Und dicht. Zumindest Jenke von Wilmsdorff, der sich am Montag um 21.15 Uhr im Auftrag von RTL wieder einem seiner durchaus erhellenden, meist selbstzerstörerischen Experimente unterzieht. Diesmal wirft er sich Ritalin über LSD bis K.O.-Tropfen die wirklich harten Sachen ein und schaut, was passiert. Schauen wir also, was passiert, wenn man zurück auf bessere Sender schaltet, zu denen sogar der Brausekanal ServusTV zählt. Im Abenteuerdrama Turning Tide kann man dort Dienstag um 20.15 Uhr bestaunen, wie der Solosegler Yann bei der härtesten Regatta an zweiter Stelle liegt, als er einen blinden Passagier an Bord entdeckt, der nach Frankreich fliehen will…

Ebenso dramatisch, aber frei von Thrill ist zwei Stunden später Der Kreis auf 3sat. Röbi und Ernst sind darin zwei Schwule, die das offene Klima im liberalen Zürich der Nachkriegszeit genießen, bis die konservative Reaktion das homosexuelle Refugium beseitigt. Besonders faszinierend an dem Dokudrama sind jedoch nicht die Spielszenen, sondern die Gespräche mit den zwei Hauptfiguren, die bis heute glücklich vereint sind. Wie viel Intimität und Hingabe in gereiften Beziehungen steckt, hat niemand eindrücklicher gezeigt als Michael Haneke in seinem preisgekrönten Film Liebe, den der WDR parallel um 21.10 zeigt. Sein Porträt einer uralten Ehe im Kampf gegen den Verfall, rechtfertigt das anschließende Porträt des Regisseurs gleich doppelt.

Gar nicht erst zustande kam die Liebe von Petra Schmidt-Schaller und Wotan Wilke Möhring im Tatort. Wer das bedauert, sollte den ARD-Mittwochsfilm Was im Leben zählt sehen. Hier sind beide nämlich ein Paar – und füttern die Milieu-Studie eines Münchner Mietshauses mit viel Wahrhaftigkeit. Unromantischer geht es kurze Zeit später in einer Dortmunder Neubausiedlung zu. An ihrem Beispiel zeigt die WDR-Doku Göttliche Lage um 22.35 Uhr, wie systematisch Städte für Reiche zugerheutzutage im Dienste des Profits entvölkert werden. Und wenn man so will, war es ja so etwas, dem sich die Studentenbewegung vor 50 Jahren entgegenstellte, bevor sich ihre Radikalisierung verselbstständigen sollte.

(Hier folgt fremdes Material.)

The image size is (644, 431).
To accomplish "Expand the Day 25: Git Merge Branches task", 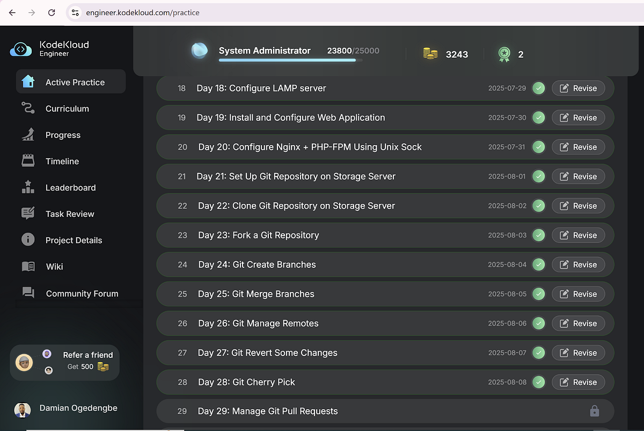I will 256,294.
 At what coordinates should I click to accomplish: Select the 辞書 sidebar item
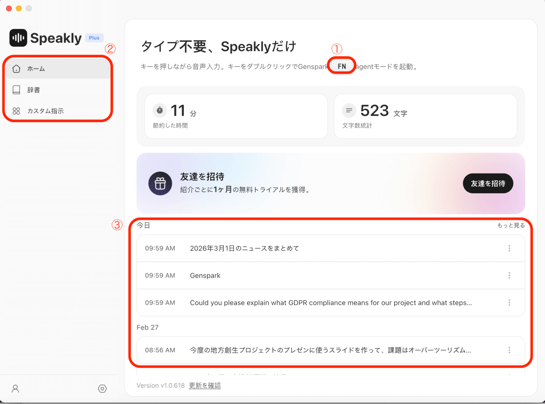pyautogui.click(x=34, y=90)
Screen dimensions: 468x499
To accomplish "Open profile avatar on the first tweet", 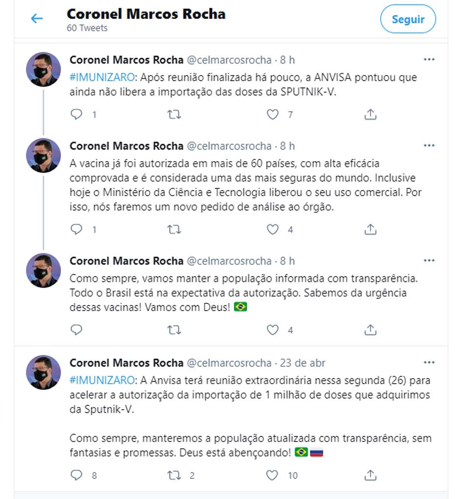I will (43, 69).
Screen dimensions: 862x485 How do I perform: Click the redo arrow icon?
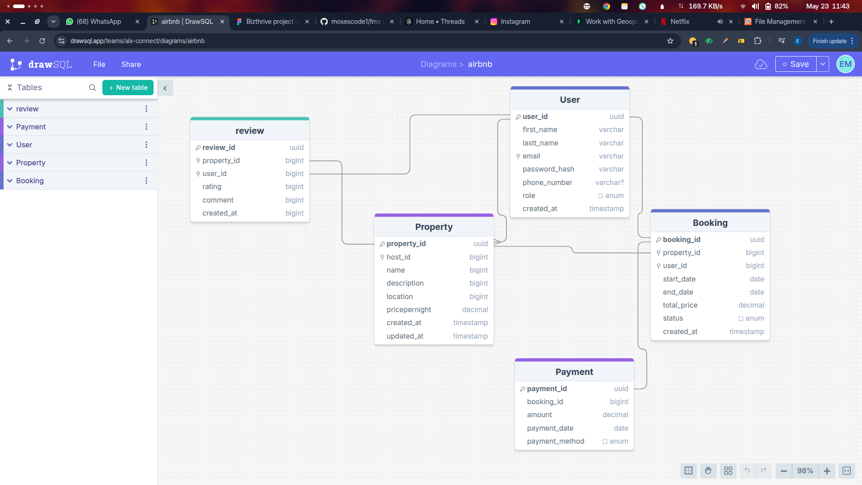point(763,471)
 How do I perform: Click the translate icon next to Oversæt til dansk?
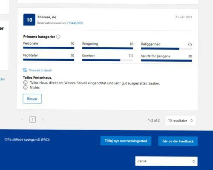pyautogui.click(x=25, y=70)
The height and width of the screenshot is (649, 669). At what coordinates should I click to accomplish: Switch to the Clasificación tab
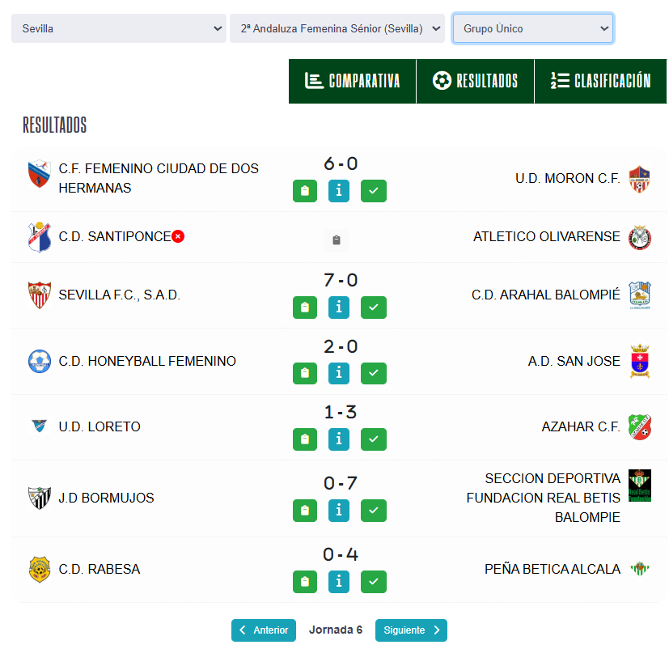pos(600,81)
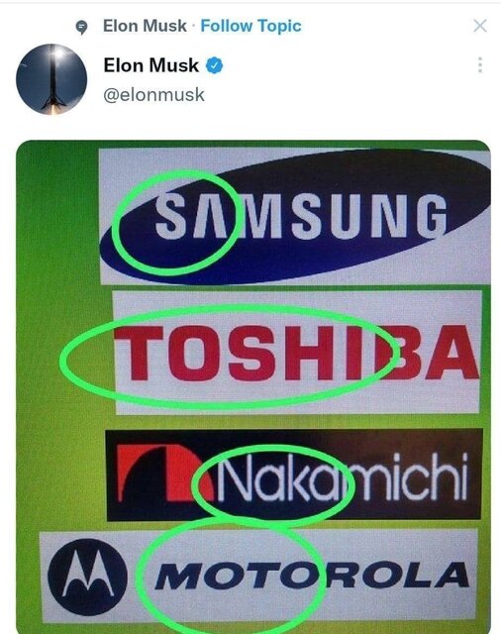501x634 pixels.
Task: Dismiss the topic suggestion with X
Action: (480, 26)
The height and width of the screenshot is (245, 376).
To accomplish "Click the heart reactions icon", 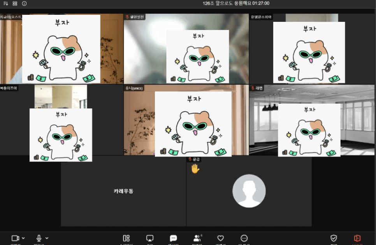I will tap(221, 238).
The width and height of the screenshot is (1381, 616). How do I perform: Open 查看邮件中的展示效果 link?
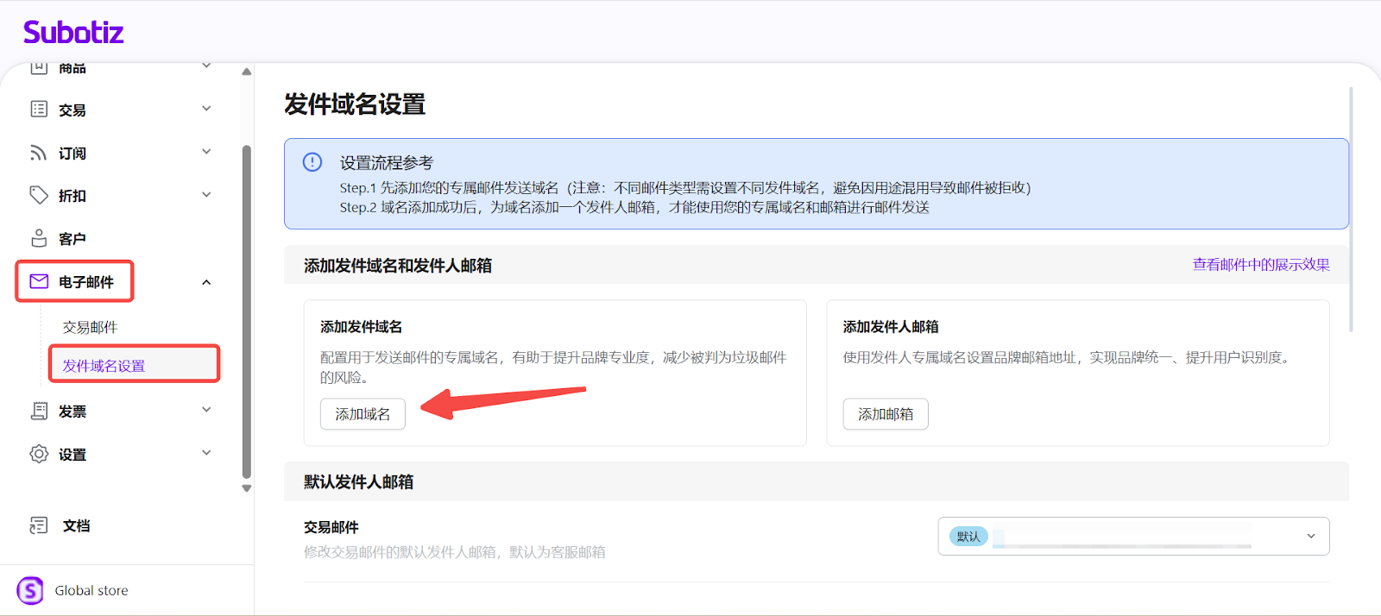click(1260, 265)
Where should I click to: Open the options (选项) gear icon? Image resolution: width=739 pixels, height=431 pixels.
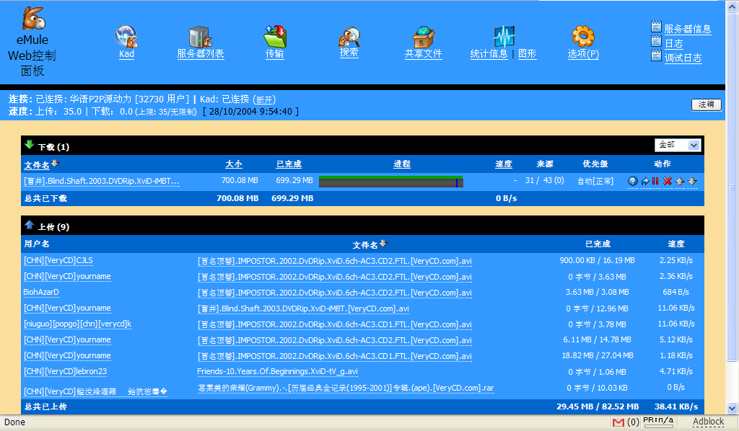pos(583,36)
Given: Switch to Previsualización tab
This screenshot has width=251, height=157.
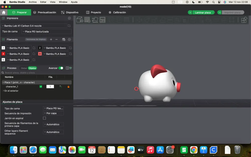Looking at the screenshot, I should tap(45, 12).
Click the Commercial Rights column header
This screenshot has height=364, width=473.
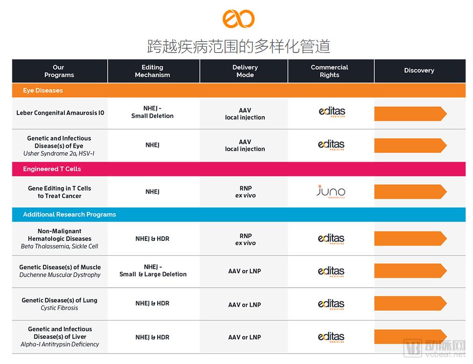330,71
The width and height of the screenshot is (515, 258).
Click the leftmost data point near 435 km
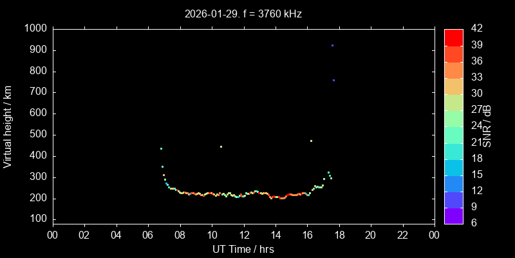(161, 148)
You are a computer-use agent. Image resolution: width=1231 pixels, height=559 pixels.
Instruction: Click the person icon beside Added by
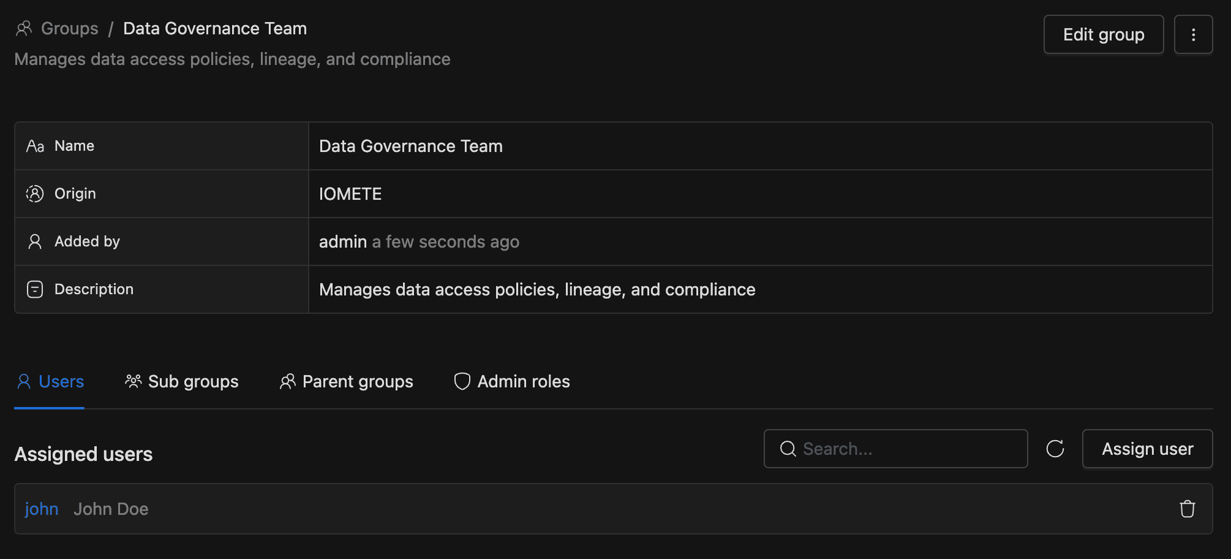click(x=35, y=241)
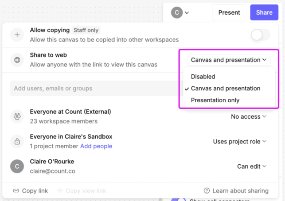This screenshot has height=201, width=285.
Task: Click the Add people link
Action: point(96,146)
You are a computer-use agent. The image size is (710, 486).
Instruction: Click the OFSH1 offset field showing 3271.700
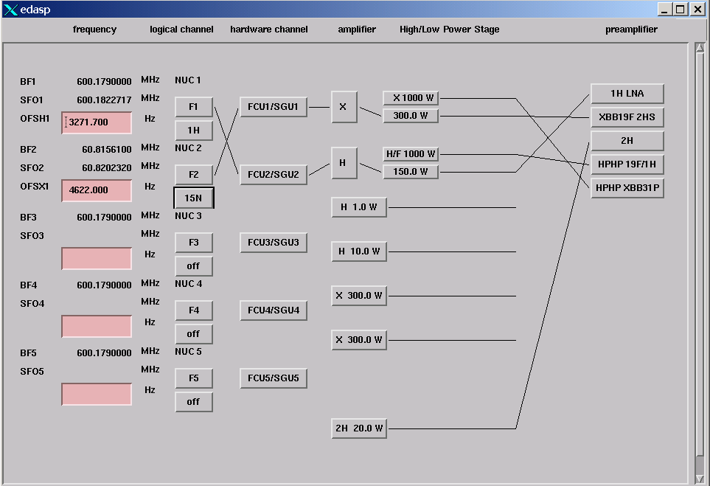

Letzteres macht die Wiederholung der Woche (Mittwoch, 22.45 Uhr, RBB) zum Kaugummikino: Der Baader-Meinhof-Komplex von 2008 mit Moritz Bleibtreu und Martina Gedeck in den Titelrollen.

Schwarzweiß ist dagegen heute um 23.55 Uhr im MDR ein wahrer Klassiker: Alexis Sorbas, oscarprämierte Romanadaption von 1964 mit Anthony Quinn als griechischer Dickkopf, der für den Film angeblich den Sirtaki erfunden hat. Was Film & Fernsehen sonst noch erfinden können, zeigt der Dokutipp Building Star Trek (Freitag, 21.50 Uhr, Arte), die wissenschaftliche Analyse des Enterprise-Universums zum 50. Geburtstag der legendären Serie.